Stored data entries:
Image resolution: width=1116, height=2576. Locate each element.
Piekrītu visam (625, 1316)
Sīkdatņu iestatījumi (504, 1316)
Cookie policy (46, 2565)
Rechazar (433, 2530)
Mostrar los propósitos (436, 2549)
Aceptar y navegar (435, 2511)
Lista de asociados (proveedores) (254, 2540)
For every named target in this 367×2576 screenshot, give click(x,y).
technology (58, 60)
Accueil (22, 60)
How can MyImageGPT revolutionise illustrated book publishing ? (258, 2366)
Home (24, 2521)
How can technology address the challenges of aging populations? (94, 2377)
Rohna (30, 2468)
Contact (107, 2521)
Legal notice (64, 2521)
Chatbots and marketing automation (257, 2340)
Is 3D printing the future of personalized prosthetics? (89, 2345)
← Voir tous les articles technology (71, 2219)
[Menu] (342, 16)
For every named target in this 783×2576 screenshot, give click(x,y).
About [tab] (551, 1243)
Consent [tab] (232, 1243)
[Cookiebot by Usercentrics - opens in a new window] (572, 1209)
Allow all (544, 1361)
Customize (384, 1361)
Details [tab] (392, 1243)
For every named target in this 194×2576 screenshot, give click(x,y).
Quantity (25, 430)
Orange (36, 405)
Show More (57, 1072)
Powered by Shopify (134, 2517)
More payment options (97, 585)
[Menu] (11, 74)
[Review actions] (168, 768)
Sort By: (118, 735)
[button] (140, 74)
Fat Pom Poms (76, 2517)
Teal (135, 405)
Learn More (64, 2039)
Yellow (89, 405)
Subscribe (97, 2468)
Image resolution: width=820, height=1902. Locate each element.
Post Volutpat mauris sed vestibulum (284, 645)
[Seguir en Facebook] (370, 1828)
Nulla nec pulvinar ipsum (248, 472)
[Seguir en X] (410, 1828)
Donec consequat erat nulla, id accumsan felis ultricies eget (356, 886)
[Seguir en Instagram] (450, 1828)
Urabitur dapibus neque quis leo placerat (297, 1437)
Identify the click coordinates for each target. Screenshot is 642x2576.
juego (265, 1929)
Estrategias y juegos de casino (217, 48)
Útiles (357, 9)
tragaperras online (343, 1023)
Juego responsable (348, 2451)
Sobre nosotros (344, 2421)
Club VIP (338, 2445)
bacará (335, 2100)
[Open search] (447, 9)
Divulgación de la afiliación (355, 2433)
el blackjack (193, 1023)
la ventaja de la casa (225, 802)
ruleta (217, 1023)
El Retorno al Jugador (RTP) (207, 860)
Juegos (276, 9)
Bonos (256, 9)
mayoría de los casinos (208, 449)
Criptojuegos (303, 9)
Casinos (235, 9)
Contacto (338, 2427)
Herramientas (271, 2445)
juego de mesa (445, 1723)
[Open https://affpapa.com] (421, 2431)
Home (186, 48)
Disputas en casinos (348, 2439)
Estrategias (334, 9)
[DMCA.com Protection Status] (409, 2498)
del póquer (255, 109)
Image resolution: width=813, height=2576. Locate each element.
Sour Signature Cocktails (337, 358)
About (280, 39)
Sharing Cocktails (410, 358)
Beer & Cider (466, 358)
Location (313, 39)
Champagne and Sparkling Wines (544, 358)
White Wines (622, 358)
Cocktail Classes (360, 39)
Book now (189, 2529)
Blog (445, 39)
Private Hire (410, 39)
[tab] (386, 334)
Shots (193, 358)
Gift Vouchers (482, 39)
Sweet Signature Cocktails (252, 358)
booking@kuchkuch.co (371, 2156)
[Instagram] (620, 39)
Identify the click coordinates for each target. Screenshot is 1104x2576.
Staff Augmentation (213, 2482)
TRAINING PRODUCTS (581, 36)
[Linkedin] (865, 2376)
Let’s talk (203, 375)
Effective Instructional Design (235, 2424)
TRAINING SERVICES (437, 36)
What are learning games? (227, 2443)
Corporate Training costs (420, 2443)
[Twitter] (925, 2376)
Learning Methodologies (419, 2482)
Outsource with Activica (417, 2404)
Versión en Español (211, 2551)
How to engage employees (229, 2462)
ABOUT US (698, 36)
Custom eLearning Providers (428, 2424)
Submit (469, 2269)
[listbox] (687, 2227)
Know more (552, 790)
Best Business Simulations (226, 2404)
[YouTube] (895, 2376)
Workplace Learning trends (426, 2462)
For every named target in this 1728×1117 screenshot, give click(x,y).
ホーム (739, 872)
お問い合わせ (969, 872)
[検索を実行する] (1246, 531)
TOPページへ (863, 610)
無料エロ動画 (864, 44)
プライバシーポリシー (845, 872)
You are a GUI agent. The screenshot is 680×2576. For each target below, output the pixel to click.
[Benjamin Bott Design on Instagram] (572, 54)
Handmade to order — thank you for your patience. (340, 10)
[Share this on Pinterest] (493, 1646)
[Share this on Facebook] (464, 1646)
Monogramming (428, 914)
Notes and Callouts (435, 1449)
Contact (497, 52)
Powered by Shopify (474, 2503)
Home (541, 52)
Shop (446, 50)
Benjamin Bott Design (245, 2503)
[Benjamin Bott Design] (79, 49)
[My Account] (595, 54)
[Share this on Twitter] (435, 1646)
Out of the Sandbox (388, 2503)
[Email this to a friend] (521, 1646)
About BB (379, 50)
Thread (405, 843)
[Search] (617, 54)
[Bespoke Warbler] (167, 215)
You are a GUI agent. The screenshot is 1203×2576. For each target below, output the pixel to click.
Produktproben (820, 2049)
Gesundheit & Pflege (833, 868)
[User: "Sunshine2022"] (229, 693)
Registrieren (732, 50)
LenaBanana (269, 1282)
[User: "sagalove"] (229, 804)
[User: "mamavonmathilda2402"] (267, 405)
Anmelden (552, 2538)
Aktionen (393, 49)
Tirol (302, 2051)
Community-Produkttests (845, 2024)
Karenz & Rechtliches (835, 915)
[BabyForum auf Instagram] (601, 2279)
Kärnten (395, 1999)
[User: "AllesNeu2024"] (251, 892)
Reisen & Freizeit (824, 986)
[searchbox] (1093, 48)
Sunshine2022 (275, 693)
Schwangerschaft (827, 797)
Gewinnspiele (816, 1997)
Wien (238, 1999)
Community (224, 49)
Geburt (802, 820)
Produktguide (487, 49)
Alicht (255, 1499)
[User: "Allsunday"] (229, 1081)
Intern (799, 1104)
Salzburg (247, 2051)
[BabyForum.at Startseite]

**TRY IT:** Across the data above, how many lines contain "BabyForum"? Reply with a bare number.

**RESPONSE BOX:** 2